The Best (and Worst) Twitter Trending Dad Jokes 👋

Catch the latest wave of humor with our collection of Twitter trending dad jokes! These jokes have gone viral, making waves across social media with their clever wordplay and hilarious punchlines. Whether they’re trending because of a clever twist or just their sheer silliness, our Twitter trending dad jokes are sure to bring a smile to your face. Explore the most popular dad jokes that everyone’s talking about on Twitter!
Pirates get some crazy deals in the mall. For example, they can get piercings for just a buccaneer.
I hope I can save my herb garden from this infestation. I'm running out of thyme!
If you see a crime at an Apple Store, does that make you an iWitness?'
I don't like over confident people Edit: Thanks for the silver!Edit2: thanks for the gold!Edit3: thanks for the platinum!Edit4: thanks guys!

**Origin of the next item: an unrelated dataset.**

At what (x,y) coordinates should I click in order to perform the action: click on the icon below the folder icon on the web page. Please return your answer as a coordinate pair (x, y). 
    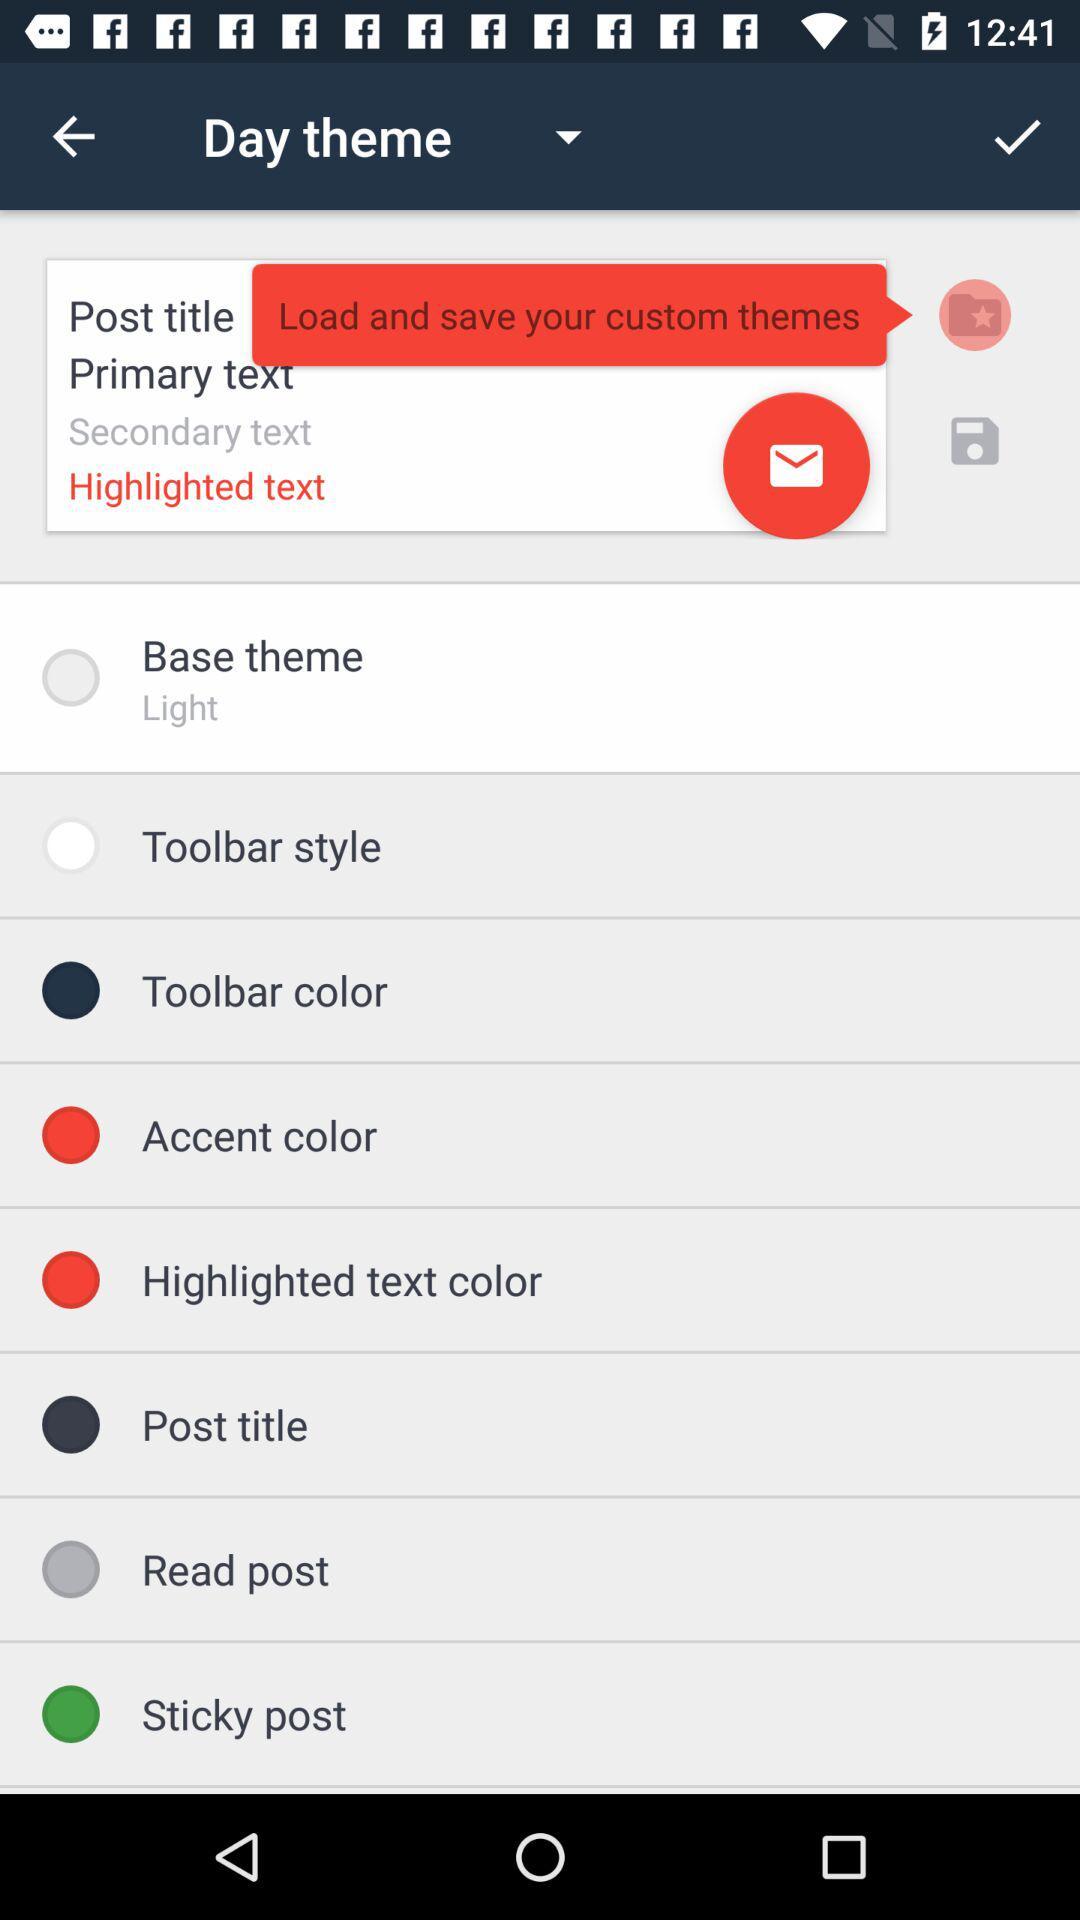
    Looking at the image, I should click on (974, 440).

I never expected this post to blow up like it did!!Edit5: thanks for the argentinium!Edit6: thanks for the ternium!
My mother in law just got Reddit I want to take this opportunity to let her know how much I truly love and appreciate all she does for me and my wife.
Bill: I hope Hillary will have better interns in the Oval Office than I did. All of mine sucked.
Did you hear Bruce Springsteen changed the lyrics to one of his songs? What’s he going to change next—his hair? His clothes? His face?
Why did Trump play golf after the election ? Because that’s where the winner has the lowest score.
“Officer, you can’t give me a ticket. I have to go run the marathon tomorrow.” Cop: That’s not how you play the race card.
King Midas got a Twitter account and stared to post pictures of things he'd turned to gold. Within a days time every single tweet would land at exactly 1000 likes and 1618 comments. I guess you could say all of his tweets were golden ratioed.
My printer’s name is Bob Marley. Because it’s always jammin’.
Elon Musk unveils pig with chip in its brain... ...it was from the Kenosha County Sheriff's Department.
A black guy in a library asked me where the colored printers were. I said, "Dude, it's 2021, you can use any printer you want."
Corona must have hit India hard... I´ve not recieved a single phone call this week fromMicrosoft to warn me about a virus on my computer.
If you see a crime at an Apple store, are you an iWitness?